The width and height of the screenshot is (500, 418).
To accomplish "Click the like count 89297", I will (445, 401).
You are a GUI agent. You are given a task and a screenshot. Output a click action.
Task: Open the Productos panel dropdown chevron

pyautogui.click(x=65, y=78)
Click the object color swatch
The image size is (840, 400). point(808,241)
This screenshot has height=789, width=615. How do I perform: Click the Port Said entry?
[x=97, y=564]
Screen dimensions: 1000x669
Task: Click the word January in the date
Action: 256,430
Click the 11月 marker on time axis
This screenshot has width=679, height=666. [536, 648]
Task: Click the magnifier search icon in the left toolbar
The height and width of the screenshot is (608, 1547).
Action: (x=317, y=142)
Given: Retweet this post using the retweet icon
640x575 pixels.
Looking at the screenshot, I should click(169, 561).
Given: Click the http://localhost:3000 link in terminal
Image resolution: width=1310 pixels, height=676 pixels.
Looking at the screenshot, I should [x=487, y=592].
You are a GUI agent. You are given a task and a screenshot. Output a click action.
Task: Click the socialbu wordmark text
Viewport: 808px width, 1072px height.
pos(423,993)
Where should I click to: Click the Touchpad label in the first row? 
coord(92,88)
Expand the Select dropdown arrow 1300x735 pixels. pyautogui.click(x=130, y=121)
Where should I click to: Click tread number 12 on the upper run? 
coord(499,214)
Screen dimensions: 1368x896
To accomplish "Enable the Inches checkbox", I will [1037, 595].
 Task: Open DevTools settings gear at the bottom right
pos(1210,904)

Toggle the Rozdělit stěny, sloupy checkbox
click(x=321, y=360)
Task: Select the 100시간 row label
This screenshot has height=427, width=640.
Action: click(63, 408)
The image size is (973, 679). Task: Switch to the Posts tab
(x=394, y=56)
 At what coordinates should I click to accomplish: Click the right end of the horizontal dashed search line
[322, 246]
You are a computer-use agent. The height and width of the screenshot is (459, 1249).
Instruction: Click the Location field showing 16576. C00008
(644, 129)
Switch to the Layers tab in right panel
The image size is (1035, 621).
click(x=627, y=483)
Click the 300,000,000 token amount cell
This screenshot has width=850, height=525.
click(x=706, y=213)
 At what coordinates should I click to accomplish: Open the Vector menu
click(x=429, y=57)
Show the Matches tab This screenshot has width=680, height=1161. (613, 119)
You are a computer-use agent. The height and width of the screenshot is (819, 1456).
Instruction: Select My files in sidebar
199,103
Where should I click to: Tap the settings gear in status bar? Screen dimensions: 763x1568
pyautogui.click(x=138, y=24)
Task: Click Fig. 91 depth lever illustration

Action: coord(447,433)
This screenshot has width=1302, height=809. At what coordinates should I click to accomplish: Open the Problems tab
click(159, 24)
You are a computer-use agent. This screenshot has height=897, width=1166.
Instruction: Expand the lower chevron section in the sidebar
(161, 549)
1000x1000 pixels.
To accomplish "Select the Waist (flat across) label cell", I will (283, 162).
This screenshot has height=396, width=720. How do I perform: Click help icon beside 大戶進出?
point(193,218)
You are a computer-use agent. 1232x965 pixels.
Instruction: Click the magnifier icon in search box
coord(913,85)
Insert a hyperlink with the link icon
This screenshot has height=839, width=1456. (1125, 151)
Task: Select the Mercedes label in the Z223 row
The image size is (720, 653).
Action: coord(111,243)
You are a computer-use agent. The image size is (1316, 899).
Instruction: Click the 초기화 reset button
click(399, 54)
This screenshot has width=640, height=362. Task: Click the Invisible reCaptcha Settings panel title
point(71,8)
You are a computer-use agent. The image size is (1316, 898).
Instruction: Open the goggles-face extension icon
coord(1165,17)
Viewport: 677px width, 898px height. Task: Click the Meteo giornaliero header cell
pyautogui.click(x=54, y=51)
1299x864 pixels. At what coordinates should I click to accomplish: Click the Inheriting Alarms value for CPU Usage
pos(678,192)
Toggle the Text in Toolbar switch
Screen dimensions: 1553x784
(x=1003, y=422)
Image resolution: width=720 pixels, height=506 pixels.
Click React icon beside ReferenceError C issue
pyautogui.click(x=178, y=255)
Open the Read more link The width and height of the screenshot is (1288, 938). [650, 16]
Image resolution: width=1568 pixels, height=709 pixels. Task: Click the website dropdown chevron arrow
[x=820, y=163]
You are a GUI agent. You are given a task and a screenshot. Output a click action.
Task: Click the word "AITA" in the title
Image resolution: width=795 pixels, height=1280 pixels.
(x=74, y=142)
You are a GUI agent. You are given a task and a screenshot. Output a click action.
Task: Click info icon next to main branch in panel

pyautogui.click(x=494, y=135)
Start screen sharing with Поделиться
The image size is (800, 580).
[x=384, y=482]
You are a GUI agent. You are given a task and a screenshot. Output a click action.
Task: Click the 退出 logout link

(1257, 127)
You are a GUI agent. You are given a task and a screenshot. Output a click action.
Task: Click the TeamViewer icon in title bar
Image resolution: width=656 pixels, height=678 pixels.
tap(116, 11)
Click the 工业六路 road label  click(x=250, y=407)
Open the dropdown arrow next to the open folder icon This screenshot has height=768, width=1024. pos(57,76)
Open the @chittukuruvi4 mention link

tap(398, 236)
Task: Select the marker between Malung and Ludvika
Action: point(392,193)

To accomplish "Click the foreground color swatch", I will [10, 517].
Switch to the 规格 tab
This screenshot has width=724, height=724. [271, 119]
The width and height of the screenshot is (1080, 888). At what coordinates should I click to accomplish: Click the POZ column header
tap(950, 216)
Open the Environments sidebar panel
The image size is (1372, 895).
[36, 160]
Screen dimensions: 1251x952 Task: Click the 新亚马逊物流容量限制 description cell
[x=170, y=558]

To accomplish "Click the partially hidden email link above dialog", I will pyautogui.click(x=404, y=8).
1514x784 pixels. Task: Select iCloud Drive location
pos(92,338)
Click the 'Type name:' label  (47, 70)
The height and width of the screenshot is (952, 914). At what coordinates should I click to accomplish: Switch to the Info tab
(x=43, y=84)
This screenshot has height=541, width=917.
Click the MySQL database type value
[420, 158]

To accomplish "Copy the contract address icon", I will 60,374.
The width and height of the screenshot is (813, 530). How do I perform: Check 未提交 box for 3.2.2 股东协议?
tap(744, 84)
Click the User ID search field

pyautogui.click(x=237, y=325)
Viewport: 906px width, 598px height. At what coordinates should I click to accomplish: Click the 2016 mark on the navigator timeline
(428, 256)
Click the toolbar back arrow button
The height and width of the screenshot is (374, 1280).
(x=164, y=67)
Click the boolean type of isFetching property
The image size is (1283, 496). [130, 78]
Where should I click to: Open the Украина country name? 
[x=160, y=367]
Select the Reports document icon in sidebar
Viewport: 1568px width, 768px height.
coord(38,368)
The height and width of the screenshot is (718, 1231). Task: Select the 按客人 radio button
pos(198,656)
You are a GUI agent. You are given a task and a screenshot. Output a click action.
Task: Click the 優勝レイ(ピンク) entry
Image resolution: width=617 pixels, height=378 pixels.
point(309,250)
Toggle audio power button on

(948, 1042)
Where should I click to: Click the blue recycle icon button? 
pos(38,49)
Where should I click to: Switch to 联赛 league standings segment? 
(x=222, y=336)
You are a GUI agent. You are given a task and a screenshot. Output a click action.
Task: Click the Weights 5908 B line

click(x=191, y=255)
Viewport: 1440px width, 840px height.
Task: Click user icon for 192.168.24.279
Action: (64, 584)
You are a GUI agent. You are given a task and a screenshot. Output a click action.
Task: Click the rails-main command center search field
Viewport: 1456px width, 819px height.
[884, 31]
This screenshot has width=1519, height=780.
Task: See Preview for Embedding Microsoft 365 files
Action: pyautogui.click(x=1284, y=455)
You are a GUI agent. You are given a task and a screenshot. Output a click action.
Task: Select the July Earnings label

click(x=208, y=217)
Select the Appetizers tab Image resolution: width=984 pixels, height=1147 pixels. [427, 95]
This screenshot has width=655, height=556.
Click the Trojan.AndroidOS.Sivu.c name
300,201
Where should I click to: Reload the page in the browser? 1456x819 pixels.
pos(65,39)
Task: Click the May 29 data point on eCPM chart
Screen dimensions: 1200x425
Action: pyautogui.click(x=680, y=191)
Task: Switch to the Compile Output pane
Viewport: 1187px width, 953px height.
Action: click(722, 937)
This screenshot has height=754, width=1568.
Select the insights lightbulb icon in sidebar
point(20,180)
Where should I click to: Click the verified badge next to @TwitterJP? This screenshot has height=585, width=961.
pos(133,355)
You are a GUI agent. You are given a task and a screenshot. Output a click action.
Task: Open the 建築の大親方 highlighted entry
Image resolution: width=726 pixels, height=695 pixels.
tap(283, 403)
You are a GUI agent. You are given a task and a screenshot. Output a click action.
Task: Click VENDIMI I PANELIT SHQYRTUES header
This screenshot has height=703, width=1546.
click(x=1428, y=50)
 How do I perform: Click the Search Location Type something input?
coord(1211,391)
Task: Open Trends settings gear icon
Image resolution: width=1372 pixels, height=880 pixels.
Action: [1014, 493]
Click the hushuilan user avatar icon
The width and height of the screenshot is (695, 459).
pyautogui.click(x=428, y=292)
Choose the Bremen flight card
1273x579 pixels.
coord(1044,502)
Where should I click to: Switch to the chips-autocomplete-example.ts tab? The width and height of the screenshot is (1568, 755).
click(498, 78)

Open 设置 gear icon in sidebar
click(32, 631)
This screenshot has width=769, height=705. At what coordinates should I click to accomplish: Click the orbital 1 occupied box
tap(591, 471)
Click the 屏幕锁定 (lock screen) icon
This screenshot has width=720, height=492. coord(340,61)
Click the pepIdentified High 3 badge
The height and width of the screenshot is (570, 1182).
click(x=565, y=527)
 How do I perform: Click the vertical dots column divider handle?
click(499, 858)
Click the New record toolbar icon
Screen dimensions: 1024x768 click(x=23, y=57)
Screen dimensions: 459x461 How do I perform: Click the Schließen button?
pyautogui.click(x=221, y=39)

O que fazer :: Formate como lista numerada as linhas dos dados, começando na primeira e parando depois da linha que contém "will [1037, 595].", com as duas pontas incluídas. Deixe de fora as linhas em branco.

Resposta da tarefa ::
1. The width and height of the screenshot is (500, 418).
2. To accomplish "Click the like count 89297", I will (445, 401).
3. You are a GUI agent. You are given a task and a screenshot. Output a click action.
4. Task: Open the Productos panel dropdown chevron
5. pyautogui.click(x=65, y=78)
6. Click the object color swatch
7. The image size is (840, 400). point(808,241)
8. This screenshot has height=789, width=615. How do I perform: Click the Port Said entry?
9. [x=97, y=564]
10. Screen dimensions: 1000x669
11. Task: Click the word January in the date
12. Action: 256,430
13. Click the 11月 marker on time axis
14. This screenshot has width=679, height=666. [536, 648]
15. Task: Click the magnifier search icon in the left toolbar
16. The height and width of the screenshot is (608, 1547).
17. Action: (x=317, y=142)
18. Given: Retweet this post using the retweet icon
19. 640x575 pixels.
20. Looking at the screenshot, I should click(169, 561).
21. Given: Click the http://localhost:3000 link in terminal
22. Image resolution: width=1310 pixels, height=676 pixels.
23. Looking at the screenshot, I should [x=487, y=592].
24. You are a GUI agent. You are given a task and a screenshot. Output a click action.
25. Task: Click the socialbu wordmark text
26. Viewport: 808px width, 1072px height.
27. pos(423,993)
28. Where should I click to: Click the Touchpad label in the first row? 
29. coord(92,88)
30. Expand the Select dropdown arrow 1300x735 pixels. pyautogui.click(x=130, y=121)
31. Where should I click to: Click tread number 12 on the upper run? 
32. coord(499,214)
33. Screen dimensions: 1368x896
34. To accomplish "Enable the Inches checkbox", I will [1037, 595].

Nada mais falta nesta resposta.